(Stored entries)
<<<<

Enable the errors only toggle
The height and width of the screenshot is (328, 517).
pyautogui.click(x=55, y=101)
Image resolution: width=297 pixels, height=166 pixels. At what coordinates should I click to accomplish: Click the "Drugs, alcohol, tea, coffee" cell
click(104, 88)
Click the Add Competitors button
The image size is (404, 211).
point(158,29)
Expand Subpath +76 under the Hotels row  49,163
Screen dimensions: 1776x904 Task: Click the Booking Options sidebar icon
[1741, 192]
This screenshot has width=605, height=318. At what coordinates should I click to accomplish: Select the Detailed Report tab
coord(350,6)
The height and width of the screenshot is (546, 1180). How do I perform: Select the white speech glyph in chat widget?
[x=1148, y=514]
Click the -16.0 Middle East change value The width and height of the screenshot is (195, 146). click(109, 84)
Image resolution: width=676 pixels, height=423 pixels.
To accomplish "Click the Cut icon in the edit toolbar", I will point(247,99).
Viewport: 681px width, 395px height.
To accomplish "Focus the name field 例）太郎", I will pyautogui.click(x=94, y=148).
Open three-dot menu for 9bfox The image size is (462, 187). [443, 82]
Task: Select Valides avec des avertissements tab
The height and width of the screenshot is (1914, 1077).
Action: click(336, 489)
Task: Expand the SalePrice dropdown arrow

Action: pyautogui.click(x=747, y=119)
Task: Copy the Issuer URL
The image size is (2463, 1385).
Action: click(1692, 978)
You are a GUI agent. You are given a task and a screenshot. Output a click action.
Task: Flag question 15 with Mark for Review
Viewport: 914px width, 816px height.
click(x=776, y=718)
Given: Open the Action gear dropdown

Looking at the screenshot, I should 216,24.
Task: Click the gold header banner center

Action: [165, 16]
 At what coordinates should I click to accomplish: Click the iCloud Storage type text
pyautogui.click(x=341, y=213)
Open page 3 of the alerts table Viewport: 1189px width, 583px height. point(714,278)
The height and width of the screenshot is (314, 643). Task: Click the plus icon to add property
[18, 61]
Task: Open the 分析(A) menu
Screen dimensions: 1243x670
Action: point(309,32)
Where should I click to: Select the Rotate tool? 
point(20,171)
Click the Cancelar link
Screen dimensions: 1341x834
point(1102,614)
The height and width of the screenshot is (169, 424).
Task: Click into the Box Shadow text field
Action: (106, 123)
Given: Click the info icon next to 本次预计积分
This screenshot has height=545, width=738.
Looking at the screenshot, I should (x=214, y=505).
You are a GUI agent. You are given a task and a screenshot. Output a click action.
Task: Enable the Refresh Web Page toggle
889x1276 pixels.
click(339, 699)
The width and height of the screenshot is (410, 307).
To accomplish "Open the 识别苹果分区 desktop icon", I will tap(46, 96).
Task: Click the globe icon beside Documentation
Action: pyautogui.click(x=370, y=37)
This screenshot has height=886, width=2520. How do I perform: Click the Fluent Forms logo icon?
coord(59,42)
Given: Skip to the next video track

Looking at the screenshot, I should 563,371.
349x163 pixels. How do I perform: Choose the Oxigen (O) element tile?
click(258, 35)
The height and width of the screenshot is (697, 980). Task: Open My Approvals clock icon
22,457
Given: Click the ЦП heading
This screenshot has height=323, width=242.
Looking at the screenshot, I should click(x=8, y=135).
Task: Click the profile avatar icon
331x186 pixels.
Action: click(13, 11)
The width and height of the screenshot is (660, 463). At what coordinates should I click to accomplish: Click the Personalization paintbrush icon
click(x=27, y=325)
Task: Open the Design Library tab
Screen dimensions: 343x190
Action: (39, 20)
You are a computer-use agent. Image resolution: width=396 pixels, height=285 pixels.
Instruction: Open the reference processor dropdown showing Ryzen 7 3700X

>>>>

__REQUIREMENTS__: Turn every row above into a numbered list, omitting the blank lines.

__SOLUTION FOR THIS EXERCISE__:
1. Enable the errors only toggle
2. The height and width of the screenshot is (328, 517).
3. pyautogui.click(x=55, y=101)
4. Image resolution: width=297 pixels, height=166 pixels. At what coordinates should I click to accomplish: Click the "Drugs, alcohol, tea, coffee" cell
5. click(104, 88)
6. Click the Add Competitors button
7. The image size is (404, 211).
8. point(158,29)
9. Expand Subpath +76 under the Hotels row  49,163
10. Screen dimensions: 1776x904 Task: Click the Booking Options sidebar icon
11. [1741, 192]
12. This screenshot has width=605, height=318. At what coordinates should I click to accomplish: Select the Detailed Report tab
13. coord(350,6)
14. The height and width of the screenshot is (546, 1180). How do I perform: Select the white speech glyph in chat widget?
15. [x=1148, y=514]
16. Click the -16.0 Middle East change value The width and height of the screenshot is (195, 146). click(109, 84)
17. Image resolution: width=676 pixels, height=423 pixels.
18. To accomplish "Click the Cut icon in the edit toolbar", I will point(247,99).
19. Viewport: 681px width, 395px height.
20. To accomplish "Focus the name field 例）太郎", I will pyautogui.click(x=94, y=148).
21. Open three-dot menu for 9bfox The image size is (462, 187). [443, 82]
22. Task: Select Valides avec des avertissements tab
23. The height and width of the screenshot is (1914, 1077).
24. Action: click(336, 489)
25. Task: Expand the SalePrice dropdown arrow
26. Action: pyautogui.click(x=747, y=119)
27. Task: Copy the Issuer URL
28. The image size is (2463, 1385).
29. Action: click(1692, 978)
30. You are a GUI agent. You are given a task and a screenshot. Output a click action.
31. Task: Flag question 15 with Mark for Review
32. Viewport: 914px width, 816px height.
33. click(x=776, y=718)
34. Given: Open the Action gear dropdown
35. Looking at the screenshot, I should 216,24.
36. Task: Click the gold header banner center
37. Action: [165, 16]
38.  At what coordinates should I click to accomplish: Click the iCloud Storage type text
39. pyautogui.click(x=341, y=213)
40. Open page 3 of the alerts table Viewport: 1189px width, 583px height. point(714,278)
41. The height and width of the screenshot is (314, 643). Task: Click the plus icon to add property
42. [18, 61]
43. Task: Open the 分析(A) menu
44. Screen dimensions: 1243x670
45. Action: point(309,32)
46. Where should I click to: Select the Rotate tool? 
47. point(20,171)
48. Click the Cancelar link
49. Screen dimensions: 1341x834
50. point(1102,614)
51. The height and width of the screenshot is (169, 424).
52. Task: Click into the Box Shadow text field
53. Action: (106, 123)
54. Given: Click the info icon next to 本次预计积分
55. This screenshot has height=545, width=738.
56. Looking at the screenshot, I should (x=214, y=505).
57. You are a GUI agent. You are given a task and a screenshot. Output a click action.
58. Task: Enable the Refresh Web Page toggle
59. 889x1276 pixels.
60. click(339, 699)
61. The width and height of the screenshot is (410, 307).
62. To accomplish "Open the 识别苹果分区 desktop icon", I will tap(46, 96).
63. Task: Click the globe icon beside Documentation
64. Action: pyautogui.click(x=370, y=37)
65. This screenshot has height=886, width=2520. How do I perform: Click the Fluent Forms logo icon?
66. coord(59,42)
67. Given: Skip to the next video track
68. Looking at the screenshot, I should 563,371.
69. 349x163 pixels. How do I perform: Choose the Oxigen (O) element tile?
70. click(258, 35)
71. The height and width of the screenshot is (697, 980). Task: Open My Approvals clock icon
72. 22,457
73. Given: Click the ЦП heading
74. This screenshot has height=323, width=242.
75. Looking at the screenshot, I should click(x=8, y=135).
76. Task: Click the profile avatar icon
77. 331x186 pixels.
78. Action: click(13, 11)
79. The width and height of the screenshot is (660, 463). At what coordinates should I click to accomplish: Click the Personalization paintbrush icon
80. click(x=27, y=325)
81. Task: Open the Design Library tab
82. Screen dimensions: 343x190
83. Action: (39, 20)
84. You are a computer-use agent. Image resolution: width=396 pixels, height=285 pixels.
85. Instruction: Open the reference processor dropdown showing Ryzen 7 3700X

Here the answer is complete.